Reading Time: 3 minutes

By Dan Moriarty

Advent offers us all a special opportunity to grow in our relationship with God and to deepen our commitment to Jesus’ way of life, rooted in nonviolence.

The 2022 Advent Reflection Guide: Living Gospel Nonviolence from the Maryknoll Office for Global Concerns contains reflections, questions, prayers, and actions based on each week’s Gospel reading and the experience of Maryknoll missioners who have lived and worked with marginalized communities impacted by injustice and violence conflicts in Africa, Asia, and Latin America.

Here, we share the weekly reflections on each Sunday’s Gospel reading.

Sunday, December 4, 2022
Is 11:1-10 | Rom 15:4-9 | Mt 3:1-12

It was of John that the prophet Isaiah had spoken when he said: A voice of one crying out in the desert, “Prepare the way of the Lord, make straight his paths.” – Matthew 3:3

“Who warned you to flee from the coming wrath? Produce fruit in keeping with repentance.” As we prepare the way for the Lord, John the Baptist challenges us to face the most difficult realities in our lives and in our world.

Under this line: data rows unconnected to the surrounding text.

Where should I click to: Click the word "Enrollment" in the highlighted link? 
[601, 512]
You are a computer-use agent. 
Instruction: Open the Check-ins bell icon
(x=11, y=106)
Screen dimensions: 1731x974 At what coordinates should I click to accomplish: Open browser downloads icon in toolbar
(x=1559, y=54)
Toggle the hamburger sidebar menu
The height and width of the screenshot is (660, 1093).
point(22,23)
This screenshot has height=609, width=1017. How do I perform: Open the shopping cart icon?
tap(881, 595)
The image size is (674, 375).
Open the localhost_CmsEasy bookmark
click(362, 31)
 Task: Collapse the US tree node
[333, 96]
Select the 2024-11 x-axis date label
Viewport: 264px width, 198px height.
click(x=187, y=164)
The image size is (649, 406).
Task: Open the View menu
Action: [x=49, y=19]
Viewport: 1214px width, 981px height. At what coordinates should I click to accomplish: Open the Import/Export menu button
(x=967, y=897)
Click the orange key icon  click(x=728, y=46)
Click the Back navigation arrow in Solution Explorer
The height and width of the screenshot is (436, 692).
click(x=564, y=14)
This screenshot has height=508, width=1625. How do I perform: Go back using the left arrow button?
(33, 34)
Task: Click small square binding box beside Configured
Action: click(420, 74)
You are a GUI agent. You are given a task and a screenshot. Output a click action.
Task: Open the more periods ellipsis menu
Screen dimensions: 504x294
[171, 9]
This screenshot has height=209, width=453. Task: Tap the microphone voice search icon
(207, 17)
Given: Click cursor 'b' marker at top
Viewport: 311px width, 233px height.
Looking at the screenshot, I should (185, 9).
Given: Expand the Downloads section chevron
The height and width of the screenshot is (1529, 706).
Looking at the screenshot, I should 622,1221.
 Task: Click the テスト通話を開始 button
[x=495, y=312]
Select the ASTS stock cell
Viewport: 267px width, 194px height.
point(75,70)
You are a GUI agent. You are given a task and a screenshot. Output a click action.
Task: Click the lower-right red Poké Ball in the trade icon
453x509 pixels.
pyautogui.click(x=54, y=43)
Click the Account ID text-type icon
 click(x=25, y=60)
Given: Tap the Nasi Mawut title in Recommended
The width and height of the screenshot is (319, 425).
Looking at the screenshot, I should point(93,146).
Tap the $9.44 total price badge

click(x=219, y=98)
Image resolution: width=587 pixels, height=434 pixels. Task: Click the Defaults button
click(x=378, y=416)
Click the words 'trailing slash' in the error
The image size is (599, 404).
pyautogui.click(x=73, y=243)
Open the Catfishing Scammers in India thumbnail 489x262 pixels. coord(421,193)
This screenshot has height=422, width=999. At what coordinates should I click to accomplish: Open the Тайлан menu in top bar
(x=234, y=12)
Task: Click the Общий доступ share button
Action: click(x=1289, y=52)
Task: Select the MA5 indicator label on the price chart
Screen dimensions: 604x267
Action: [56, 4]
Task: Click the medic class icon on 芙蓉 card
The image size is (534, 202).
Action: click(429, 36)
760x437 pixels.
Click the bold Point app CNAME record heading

Ours is a culture that too often encourages magical thinking: Protect corporations and billionaires, and wealth will trickle down to poor and working families. Fight wars to achieve peace. End crime and undocumented migration by hiding people away in prisons. End racism by not talking about racism. Simply think about what you want, and it will manifest itself. Again and again, we are told to hide, destroy, or ignore what is hard or painful, and trust that good things will be ours.

Out of the desert and into this cacophony of snake oil sales pitches appears John with a different kind of prescription: go to the hard place. Do the work of healing and reconciliation.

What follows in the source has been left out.